Deverá ser assegurada a assistência jurídica mútua e a cooperação internacional para levar a cabo investigações transnacionais com sucesso, à luz do Artigo 12.º. A cooperação de boa fé na implementação das obrigações do Tratado vem estabelecida no Artigo 13.º.
Nos termos do Artigo 14.º (articulação com princípios e instrumentos de direito internacional), os Estados devem cumprir com as obrigações decorrentes do Tratado respeitando os princípios da soberania nacional e integridade territorial do Estado. Para além disto, nenhuma provisão do Tratado deve afastar provisões mais exigentes na proteção de direitos humanos e acesso à justiça.
As restantes provisões do Tratado – Artigos 15.º a 24.º -, que não analisaremos neste âmbito, versam sobre matéria de Acordos Institucionais, Implementação, Relação com os protocolos, Resolução de litígios, Assinatura, Ratificação, Aceitação, Aprovação e Entrada em vigor.
Notas de rodapé:
(1) Grupo de trabalho intergovernamental sobre empresas transnacionais e outras empresas no que concerne ao respeito pelos direitos humanos (IGWG).
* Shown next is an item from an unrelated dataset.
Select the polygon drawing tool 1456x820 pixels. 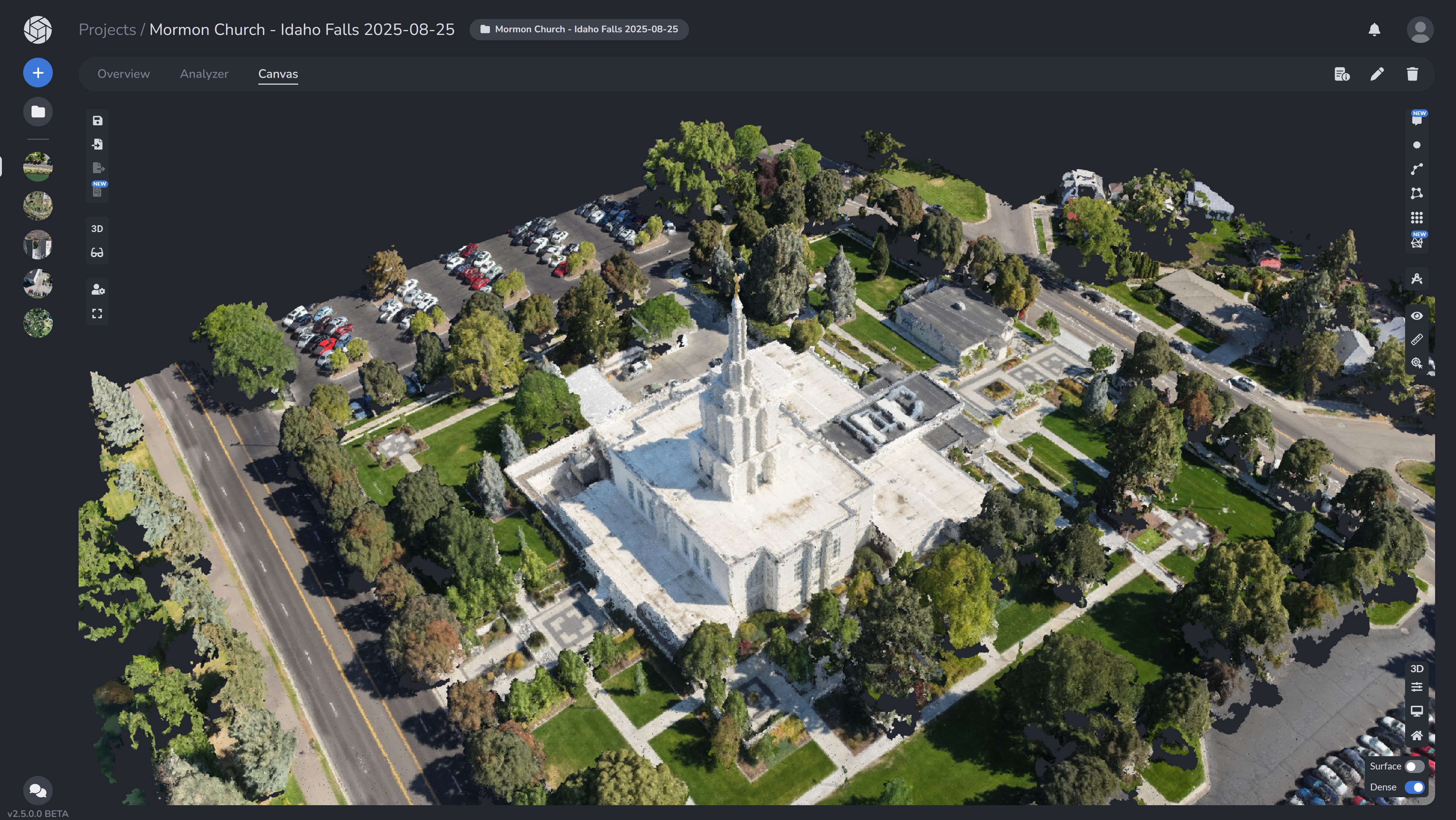coord(1416,193)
Veja-se: https://www.ohchr.org/en/hrbodies/hrc/wgtranscorp/pages/igwgontnc.aspx
(2) Ao nível internacional, cumpre apontar a adoção de vários instrumentos não vinculativos, de entre os quais: os Princípios Orientadores sobre Empresas e Direitos Humanos da ONU, desenvolvidos por John Ruggie e adotados por unanimidade pelo Conselho de Direitos Humanos das Nações Unidas, em 2011, e que assentam numa estrutura de 3 pilares: o dever dos Estados de proteger, a responsabilidade das empresas de respeitar os direitos humanos e o acesso a mecanismos de reparação; e as Linhas Diretrizes da OCDE para as empresas multinacionais, adotadas em 1976 e revistas em 2011, que visam promover contribuições positivas pelas empresas para o progresso económico, ambiental e social à escala global.
Citação sugerida: B. Sequeira, ‘A terceira revisão do Projeto de Tratado Vinculativo sobre Direitos Humanos e Empresas’, Nova Centre on Business, Human Rights and the Environment Blog, 18 Outubro 2021.